Brooklyn Nine-Nine shines with promise, as Andy Samberg and Andre Braugher go head-to-head in this comedic detective show from the creators of Parks and Recreation. The show takes place in a detective precinct in Brooklyn, where Samberg is the great detective who doesn’t play by the rules, who clashes with Braugher, the new captain who goes by the book. It sounds cliche, sure, but the two leads bring a comedic spirit that defies such cliches, and that could make for a wonderfully dynamic duo later in the series’ run. I’d say only about 15% of the jokes fall flat in the first episode, which is pretty impressive for a pilot, and the supporting cast (made up of Terry Crew, Melissa Fumero, and Joe Lo Truglio, among others) brings a nice variety and energy that could make this a really tight ensemble show in the vein of Parks and Rec. These are characters who are fun, but not over the top. Silly, but not too silly. If you like Parks and Rec, you’ll definitely want to catch this. I suggest you give this show a look-see. Even those who don’t consider themselves huge Andy Samberg fans might see themselves cracking a smile every now and then.

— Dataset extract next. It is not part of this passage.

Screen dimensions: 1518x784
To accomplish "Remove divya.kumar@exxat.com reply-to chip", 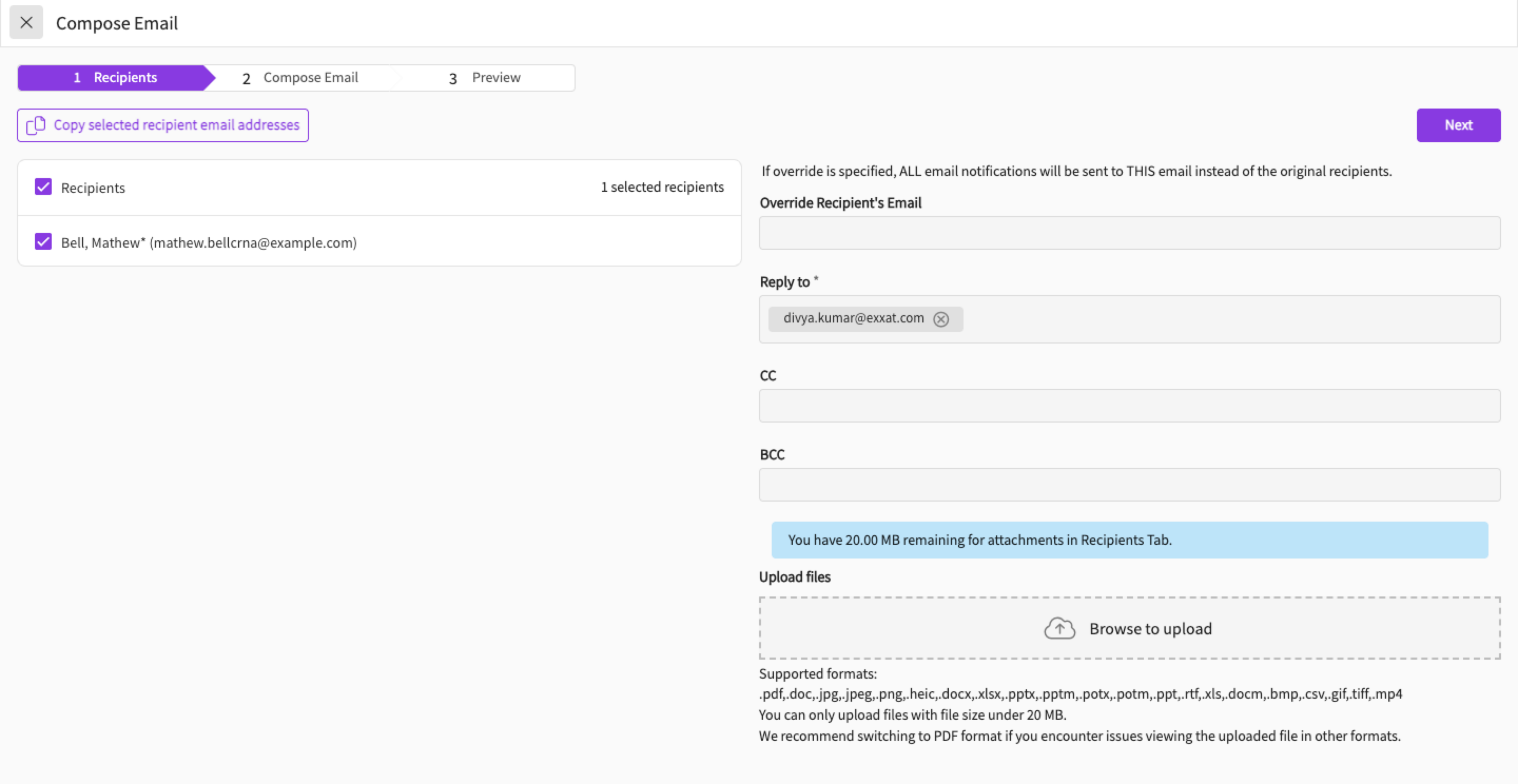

Dads, on the other hand, is horrid. From the creators of Family Guy and Ted, the show stars Seth Green, Giovanni Ribisi, and some other actors who should be reconsidering their career choices. This show has been getting some “controversy” over some of its offensive humor. And yes, there is some of that here, that’s a given with the people who are running it. But that wouldn’t really matter as much if the show was actually funny or clever or something I didn’t roll my eyes at every 5 seconds. My God. Punchlines you can see from a mile away, a studio audience laughing after EVERY SINGLE LINE (I’m not exaggerating), not to mention really, really poor production values. It doesn’t seem like any care even went into the production of this show. Dads is the sitcom equivalent of fast-food; pre-packaged, with no value, and it leaves you with a sick feeling in your stomach afterwards.
So if it hasn’t become abundantly clear, I recommend you see where the comedic promise of Brooklyn Nine-Nine is going, and don’t give Dads any attention whatsoever; the more we ignore it, the better.
Brooklyn Nine-Nine and Dads are both available to watch on Hulu, and air on FOX Tuesday nights from 8pm-9pm/ET.